■ TRECHO DE ORIGEM:
= = = = =

Por Murali Krishnan*

01/12/2009 13h38

A imagem da nova Índia é a de uma nação em progresso: rápido crescimento econômico, aumento da classe média, grandes projetos de infraestrutura e contratos de negócios em todo o mundo. Tudo isso sugere que a Índia poderá ser a próxima China, a próxima superpotência econômica a emergir do mundo em desenvolvimento.

 

Mas há um outro lado na maior democracia do mundo: cerca de 60% dos indianos vivem com menos de US$ 2 por dia. Mais da metade dos mais de um bilhão de habitantes do país carece de acesso formal à eletricidade. Em alguns dos Estados mais populosos da Índia, como Bihar e Uttar Pradesh, uma população combinada de 250 milhões de habitantes não tem eletricidade durante grande parte do dia, enquanto as aldeias em grande parte do interior da Índia nem mesmo estão ligadas à rede elétrica do país.

 

Diante deste cenário –e o imperativo nacional urgente de reduzir a pobreza e melhorar a educação e saúde– é que a Índia enfrenta a questão de como tratar a mudança climática. Por anos, o governo indiano vê o aquecimento global por seu prisma doméstico, argumentando que limites obrigatórios às emissões de gases do efeito retardariam seu crescimento econômico explosivo e que, de qualquer forma, são os países industrializados que devem arcar com a responsabilidade de resolver um problema que começaram décadas atrás.

= = = = =

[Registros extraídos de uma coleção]
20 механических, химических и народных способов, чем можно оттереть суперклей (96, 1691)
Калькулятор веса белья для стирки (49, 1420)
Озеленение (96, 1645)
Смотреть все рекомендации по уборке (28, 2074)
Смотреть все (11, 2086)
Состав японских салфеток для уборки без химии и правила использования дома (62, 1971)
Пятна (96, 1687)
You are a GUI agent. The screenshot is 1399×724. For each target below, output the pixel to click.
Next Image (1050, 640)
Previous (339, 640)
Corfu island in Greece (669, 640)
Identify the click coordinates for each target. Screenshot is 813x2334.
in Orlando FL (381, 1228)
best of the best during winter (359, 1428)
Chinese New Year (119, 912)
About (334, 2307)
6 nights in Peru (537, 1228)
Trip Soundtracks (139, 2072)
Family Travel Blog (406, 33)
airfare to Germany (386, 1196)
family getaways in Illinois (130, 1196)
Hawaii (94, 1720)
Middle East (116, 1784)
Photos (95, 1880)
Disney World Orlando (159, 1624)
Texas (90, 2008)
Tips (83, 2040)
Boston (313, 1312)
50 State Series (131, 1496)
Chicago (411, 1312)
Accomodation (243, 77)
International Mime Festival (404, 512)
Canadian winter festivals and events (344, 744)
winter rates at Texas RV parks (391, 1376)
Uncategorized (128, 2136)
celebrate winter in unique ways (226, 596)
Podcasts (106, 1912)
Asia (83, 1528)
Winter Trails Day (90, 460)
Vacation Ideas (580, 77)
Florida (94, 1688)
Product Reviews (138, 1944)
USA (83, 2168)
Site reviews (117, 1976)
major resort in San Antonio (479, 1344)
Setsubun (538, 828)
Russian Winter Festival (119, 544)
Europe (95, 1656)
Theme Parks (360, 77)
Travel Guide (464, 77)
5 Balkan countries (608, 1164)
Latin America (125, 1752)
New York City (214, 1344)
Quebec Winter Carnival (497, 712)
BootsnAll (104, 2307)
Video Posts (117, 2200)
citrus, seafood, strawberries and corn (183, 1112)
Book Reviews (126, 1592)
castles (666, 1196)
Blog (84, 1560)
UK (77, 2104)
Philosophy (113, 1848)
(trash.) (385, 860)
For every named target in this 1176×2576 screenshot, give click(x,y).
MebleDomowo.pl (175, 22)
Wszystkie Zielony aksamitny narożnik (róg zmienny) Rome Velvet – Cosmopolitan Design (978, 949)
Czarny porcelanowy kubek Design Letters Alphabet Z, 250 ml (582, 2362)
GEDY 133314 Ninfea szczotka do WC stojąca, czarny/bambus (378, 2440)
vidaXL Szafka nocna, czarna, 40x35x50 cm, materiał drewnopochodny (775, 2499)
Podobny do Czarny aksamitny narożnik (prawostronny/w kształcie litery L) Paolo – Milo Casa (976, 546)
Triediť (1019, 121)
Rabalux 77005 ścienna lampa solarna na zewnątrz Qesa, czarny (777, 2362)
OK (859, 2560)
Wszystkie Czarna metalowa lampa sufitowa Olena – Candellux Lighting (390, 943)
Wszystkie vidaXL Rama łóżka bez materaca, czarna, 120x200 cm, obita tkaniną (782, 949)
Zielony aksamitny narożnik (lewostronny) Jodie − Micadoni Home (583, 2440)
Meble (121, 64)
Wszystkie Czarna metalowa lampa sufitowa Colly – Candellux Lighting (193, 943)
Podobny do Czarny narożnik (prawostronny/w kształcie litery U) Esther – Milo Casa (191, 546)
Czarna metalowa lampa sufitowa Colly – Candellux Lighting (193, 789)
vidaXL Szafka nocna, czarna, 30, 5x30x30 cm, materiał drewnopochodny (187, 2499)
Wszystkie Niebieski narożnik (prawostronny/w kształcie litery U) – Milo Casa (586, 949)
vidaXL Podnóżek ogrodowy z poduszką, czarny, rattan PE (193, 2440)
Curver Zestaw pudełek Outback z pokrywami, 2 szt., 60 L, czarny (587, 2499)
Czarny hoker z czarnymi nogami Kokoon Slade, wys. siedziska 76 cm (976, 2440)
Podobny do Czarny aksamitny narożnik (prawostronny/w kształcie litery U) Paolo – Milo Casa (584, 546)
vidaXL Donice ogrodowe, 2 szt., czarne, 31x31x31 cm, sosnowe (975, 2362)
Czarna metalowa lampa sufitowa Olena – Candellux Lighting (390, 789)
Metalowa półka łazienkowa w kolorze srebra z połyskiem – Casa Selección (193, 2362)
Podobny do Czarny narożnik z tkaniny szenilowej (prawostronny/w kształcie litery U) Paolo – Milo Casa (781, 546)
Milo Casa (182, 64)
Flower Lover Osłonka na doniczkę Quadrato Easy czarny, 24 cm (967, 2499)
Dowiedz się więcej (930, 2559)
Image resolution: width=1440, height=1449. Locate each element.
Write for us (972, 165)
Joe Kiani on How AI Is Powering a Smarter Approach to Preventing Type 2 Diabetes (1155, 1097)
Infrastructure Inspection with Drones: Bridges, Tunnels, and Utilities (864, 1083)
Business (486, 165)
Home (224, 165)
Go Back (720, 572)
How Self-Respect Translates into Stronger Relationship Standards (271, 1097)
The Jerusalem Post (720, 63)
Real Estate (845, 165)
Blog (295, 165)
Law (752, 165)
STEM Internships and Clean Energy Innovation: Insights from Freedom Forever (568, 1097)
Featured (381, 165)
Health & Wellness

= = = = =

■ OBJETIVO DECLARADO 1: Você pode repetir sem alterações a passagem do texto sobre a Índia e a mudança climática que começa nas palavras que contêm "Por Murali Krishnan*" e termina em "mundo em desenvolvimento."?
■ OBJETIVO DECLARADO 2: Você pode dar continuidade ao texto sobre a Índia e a mudança climática a partir do ponto em que ele para?

■ RESPOSTA 1:
Por Murali Krishnan*

01/12/2009 13h38

A imagem da nova Índia é a de uma nação em progresso: rápido crescimento econômico, aumento da classe média, grandes projetos de infraestrutura e contratos de negócios em todo o mundo. Tudo isso sugere que a Índia poderá ser a próxima China, a próxima superpotência econômica a emergir do mundo em desenvolvimento.

■ RESPOSTA 2:
AP/Ajit Solanki
Homens em rio poluído em Ahmadabad
UOL MEIO AMBIENTE
UOL INTERNACIONAL
Nestes assuntos, as autoridades indianas e líderes empresarias parecem de acordo. A ponto de existir um lobby a respeito da política sobre mudança climática, ele parece parte do diálogo entre o governo e as empresas sobre como dar continuidade ao progresso econômico. As ONGs ambientais que defendem medidas mais duras têm pouca participação na discussão. “As opiniões das ONGs são requisitadas em algumas políticas. Mas quando se trata de ocupar uma cadeira à mesa nas negociações, isso não acontece”, diz Joydeep Gupta, secretário do Fórum dos Jornalistas Ambientais na Índia.

 

Ainda assim, há uma crescente discussão sobre a mudança climática na Índia, incluindo um debate sobre quão rapidamente o país deve agir para moderar suas próprias emissões de gases do efeito estufa. De fato, apesar da Índia nunca ter assumido uma posição excessivamente linha-dura, ela agora diz que fará sua parte para coibir as emissões. Ao seguir em dezembro para Copenhague para as negociações do novo acordo sobre o clima, a Índia quer ser, nas palavras de Jairam Ramesh, o ministro do Meio Ambiente indiano, “um país que fecha acordos, não um que arruína acordos”.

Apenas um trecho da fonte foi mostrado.